Without going into the detail; these sessions are up against some extraordinary inept therapy sessions, but these must count as being one of the worse examples of therapy if Y‘s HD was a contributory factor in his mental state. As a condition of therapy, X should have informed Y that his HD could not be kept confidential in therapy. Without this condition X fails in their duty to care for Y. I accept that there are many so-called therapists that might not set this condition and, as with the Bolam case, X’s counsel could no doubt find enough of them to convince a impressionable judge that it was acceptable, but that would only be to yet again repeat the ghastly injustice of Bolam.
Given Y’s history of homicide, his mental condition, X’s failure to manage Y’s condition within the context of Mental Capacity Act, and X’s failure in their duty to care in family therapy, it seems a small step to recognise Z’s claim. I too hope that ABC will not stand. But it should fall as much because of its impact upon mental health care than the wider issue of genetic confidentiality.
Of course I base the above on the ABC judgement which does not give much detail of X’s decisions and actions.

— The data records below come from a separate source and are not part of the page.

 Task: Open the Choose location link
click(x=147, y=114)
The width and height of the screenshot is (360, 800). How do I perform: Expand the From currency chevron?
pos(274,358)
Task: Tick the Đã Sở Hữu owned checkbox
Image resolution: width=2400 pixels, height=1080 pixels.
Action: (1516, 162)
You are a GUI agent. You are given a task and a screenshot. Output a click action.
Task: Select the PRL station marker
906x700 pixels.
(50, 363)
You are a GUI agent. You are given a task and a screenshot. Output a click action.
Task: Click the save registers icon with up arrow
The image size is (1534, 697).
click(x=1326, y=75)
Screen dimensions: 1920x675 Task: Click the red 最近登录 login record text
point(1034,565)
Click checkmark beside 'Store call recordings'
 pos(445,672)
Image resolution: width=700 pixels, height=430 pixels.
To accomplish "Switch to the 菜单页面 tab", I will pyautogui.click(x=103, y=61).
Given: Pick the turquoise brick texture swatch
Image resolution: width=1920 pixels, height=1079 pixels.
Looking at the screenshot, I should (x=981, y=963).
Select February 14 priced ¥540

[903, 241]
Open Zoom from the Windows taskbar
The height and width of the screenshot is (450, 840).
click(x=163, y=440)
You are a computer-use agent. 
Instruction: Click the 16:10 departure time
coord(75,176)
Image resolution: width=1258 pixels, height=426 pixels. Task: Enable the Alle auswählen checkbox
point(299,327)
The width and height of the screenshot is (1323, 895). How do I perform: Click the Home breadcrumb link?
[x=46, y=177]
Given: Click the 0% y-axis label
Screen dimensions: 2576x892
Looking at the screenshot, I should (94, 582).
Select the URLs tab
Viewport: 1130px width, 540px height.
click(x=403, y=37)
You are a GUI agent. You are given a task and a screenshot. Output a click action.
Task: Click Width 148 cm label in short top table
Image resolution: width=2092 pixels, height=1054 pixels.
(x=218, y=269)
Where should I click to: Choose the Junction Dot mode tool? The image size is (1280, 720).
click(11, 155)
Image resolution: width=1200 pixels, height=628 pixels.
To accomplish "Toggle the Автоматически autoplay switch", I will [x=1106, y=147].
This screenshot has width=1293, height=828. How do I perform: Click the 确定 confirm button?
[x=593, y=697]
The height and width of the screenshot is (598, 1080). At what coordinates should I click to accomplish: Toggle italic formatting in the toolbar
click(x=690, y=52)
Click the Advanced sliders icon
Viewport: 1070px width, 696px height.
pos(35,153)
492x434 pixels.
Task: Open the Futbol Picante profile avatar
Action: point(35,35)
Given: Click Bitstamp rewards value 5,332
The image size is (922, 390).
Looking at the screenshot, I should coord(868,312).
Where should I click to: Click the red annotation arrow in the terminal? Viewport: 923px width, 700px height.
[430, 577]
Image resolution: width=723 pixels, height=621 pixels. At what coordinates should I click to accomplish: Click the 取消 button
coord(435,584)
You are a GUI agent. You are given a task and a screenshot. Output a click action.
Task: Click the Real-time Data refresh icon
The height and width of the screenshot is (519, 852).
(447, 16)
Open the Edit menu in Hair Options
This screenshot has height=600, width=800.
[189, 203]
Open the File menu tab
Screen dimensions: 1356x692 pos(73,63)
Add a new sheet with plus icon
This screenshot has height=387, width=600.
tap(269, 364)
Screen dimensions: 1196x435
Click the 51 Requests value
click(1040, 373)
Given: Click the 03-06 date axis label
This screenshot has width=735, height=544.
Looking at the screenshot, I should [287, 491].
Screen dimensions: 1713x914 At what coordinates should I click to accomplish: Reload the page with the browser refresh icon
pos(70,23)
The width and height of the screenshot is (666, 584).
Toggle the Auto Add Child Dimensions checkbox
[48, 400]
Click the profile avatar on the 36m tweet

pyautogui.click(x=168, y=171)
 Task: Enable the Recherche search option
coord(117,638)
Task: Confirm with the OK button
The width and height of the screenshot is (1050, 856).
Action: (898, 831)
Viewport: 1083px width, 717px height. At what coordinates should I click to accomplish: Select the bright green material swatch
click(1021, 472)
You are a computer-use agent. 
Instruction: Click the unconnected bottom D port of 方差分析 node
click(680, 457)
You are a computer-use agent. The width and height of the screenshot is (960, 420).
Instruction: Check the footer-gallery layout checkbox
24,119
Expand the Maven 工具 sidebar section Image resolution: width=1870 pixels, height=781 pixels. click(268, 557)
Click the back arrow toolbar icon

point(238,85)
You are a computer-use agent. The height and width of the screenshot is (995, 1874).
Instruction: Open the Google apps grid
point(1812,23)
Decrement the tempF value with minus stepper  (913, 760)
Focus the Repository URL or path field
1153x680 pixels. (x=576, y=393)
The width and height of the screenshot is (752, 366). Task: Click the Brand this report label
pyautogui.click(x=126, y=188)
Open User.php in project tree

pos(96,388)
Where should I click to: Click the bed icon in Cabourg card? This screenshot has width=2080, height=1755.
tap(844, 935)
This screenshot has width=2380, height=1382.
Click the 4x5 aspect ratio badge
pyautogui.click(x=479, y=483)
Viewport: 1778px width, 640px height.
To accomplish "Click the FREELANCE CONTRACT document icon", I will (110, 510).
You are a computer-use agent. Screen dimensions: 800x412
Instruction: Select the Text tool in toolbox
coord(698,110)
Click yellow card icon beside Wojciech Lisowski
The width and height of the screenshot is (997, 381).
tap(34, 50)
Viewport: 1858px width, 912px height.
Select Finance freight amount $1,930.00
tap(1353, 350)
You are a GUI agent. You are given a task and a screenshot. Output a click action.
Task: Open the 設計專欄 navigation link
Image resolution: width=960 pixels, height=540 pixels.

Dear Keith, the focus of this case is the doctors’ duty to warn the pregnant daughter and in this context two things were rather disappointing: First, the inability of clinicians in the UK to appreciate that confidentiality is not an absolute right and second, the inability of the judge to understand the essence of genetics. The judge simply applied the traditional tort law rules and fails to grasp the importance of disclosure when physical harm can be avoided. in your reply you refer to the patient’s overall condition, and this is, in my view, a different matter. Since, it is difficult to see a court imposes a duty on genetic patients to inform their relatives, the liability of doctors become even more important.
Dear Roy
I understood and agreed with your argument but, as I said, I was not surprised that the judge did not take the “giant leap”. The point I made was that it was not such a leap because X failed in their duty of care to Z (she was a “patient” of X during the family therapy). I reject your contention that the overall condition of Y (we also have to include Z) is ’a different matter’. The judge failed to properly consider these matters and seemed more interested in avoiding a giant leap by apply the traditional tort laws rules. I am somewhat worried that the detail of a complex case about the treatment of people within the mental health system can be so easily swept aside in order that we might concentrate on the really important legal issues. This approach has not, I believe, served Z’s best interest.